The penalty, he says, is a fine of one thousand dollars, but although there is considerable advertising and promotion of liquor all over Grand Cayman as well as on vans, in the local press and flags outside bars, no one is being prosecuted, even though it is an opportunity for government to collect hundreds of thousands of dollars in fines.

The money collected, he said, could be given to the National Drug Council and their programmes aimed at preventing alcohol and other drug abuse. The NDC has persistently stated that booze is Cayman’s most problematic drug and while illegal drugs are misused, the levels of alcoholism and dependency are a very real issue in Cayman society. Miller said that the liquor companies know the value of advertisements because they are very effective, as the increase in young drinkers demonstrates.

“A review of the last several years of the surveys done by the National Drug Council will indicate that the average age of alcohol consumption is trending downward, while liquor distributors, both wholesale and retail, reap the benefits,” he added.

Having raised the matter of the illegal advertising of alcohol in the Legislative Assembly, during his regular appearances on the Rooster talk show and in the media, Miller said there has been no response from the authorities.

“I have to assume that there is some legal authority of which I am not aware, which allows this to continue,” Miller states in his letter to the DPP. He pointed to the frequency with which the police and the DPP enforce the Misuse of Drugs law, which he said he supports, but the authorities appear not to be enforcing the tobacco product and intoxicating liquor law.

"The effects of the continued 'turning a blind eye' on the liquor establishments and the media outlets that facilitate them may be even worse, as it is a scientific fact that alcohol is the most frequently used “gateway” drug and it is counterproductive to allow the liquor establishments to overcome the setbacks caused to their sales by those who promote through education a reduction in the consumption of alcohol", Miller wrote.

As one of the members who passed the law in 1986, the North Side MLA added that the terrible effects of alcohol abuse on society were well documented, which is what prompted the members to pass the law in the first place.

In the letter Miller also points to the topical issue of the Legal Practitioners' Law.

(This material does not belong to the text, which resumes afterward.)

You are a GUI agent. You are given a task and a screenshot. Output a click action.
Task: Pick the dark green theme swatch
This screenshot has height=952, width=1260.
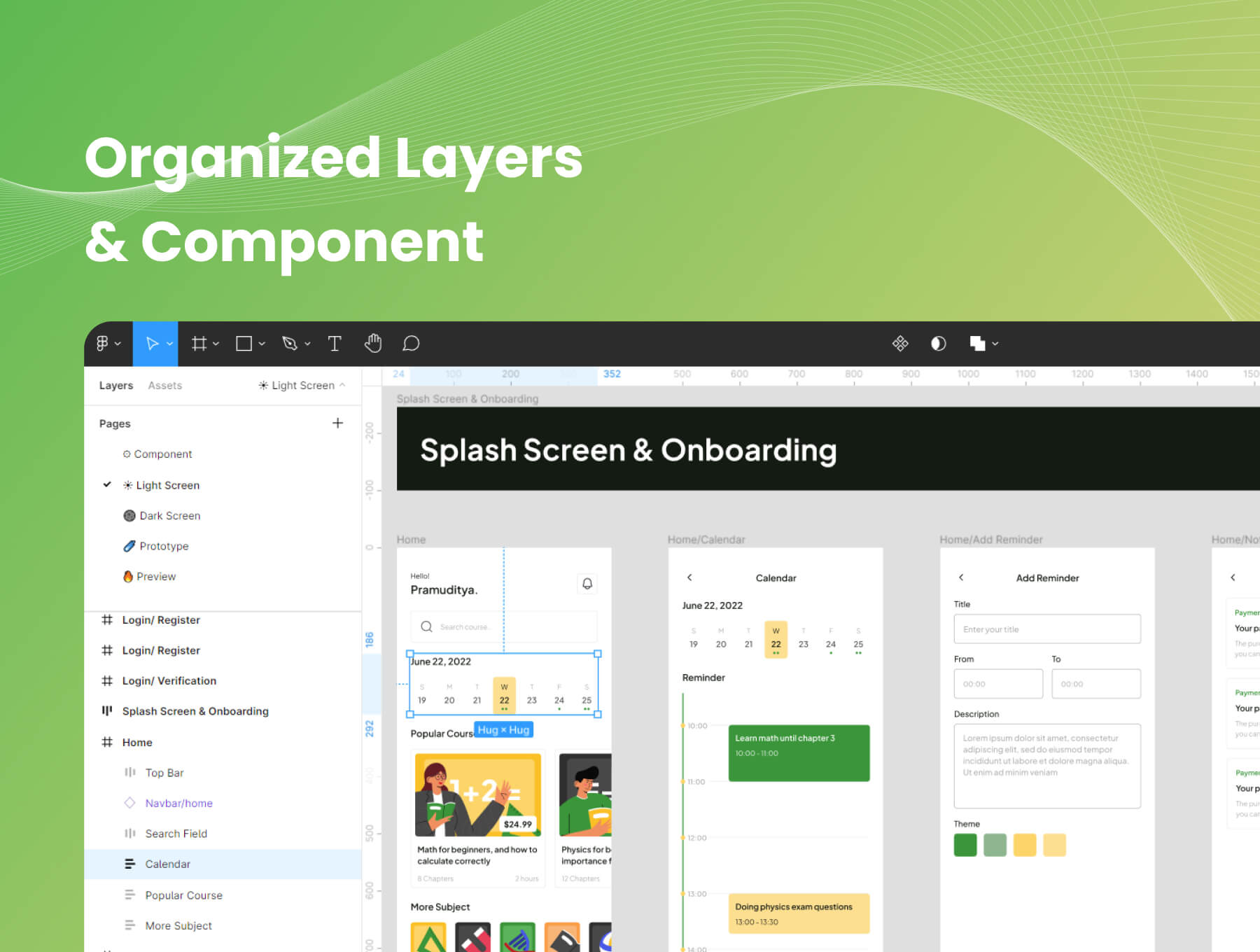(965, 845)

Against the backdrop of the debate about the new bill, he said he had learned that local law firms are recruiting non-Caymanians in foreign countries to practice Cayman law related to the financial industry, "knowingly in violation of the current Legal Practitioners Law, so much so that they are now holding the new Legal Practitioners Bill to ransom,” he added in his letter.

He said that he believed Cayman law firms who employ lawyers not admitted to practice law in this country but to do so in other jurisdictions, could be guilty of an offence under the existing law.

“Information coming to me from the legal fraternity in the Cayman Islands to try and persuade me to support the Legal Practitioners Bill in its current form, that includes provisions that will attempt to control and legalize this practice, indicates that such practice is wide spread and represents millions if not billions of dollars in income to these firms,” he said. This position appeared to be confirmed by the Law Reform Commission and revealed by Ian Paget-Brown at the Grand court on Wednesday.

Miller asked the DPP to provide him with the legal authority that allows the offence to take place or explain how such practices are not offences against the law. He said he was “reluctant to conclude” that there was selective enforcement of laws, such as the marine law on the one hand and the legal practitioners' on the other, because those who contravene that law have the resources to challenge its enforcement.

Miller also pointed out how one attorney involved with the ill-fated Tempura investigation was disbarred in his home jurisdiction for a similar offence, illustrating that this was not a trivial matter. He said particular laws should not be ignored by the authorities, when the people have entrusted them to enforcee all laws passed by their elected representatives.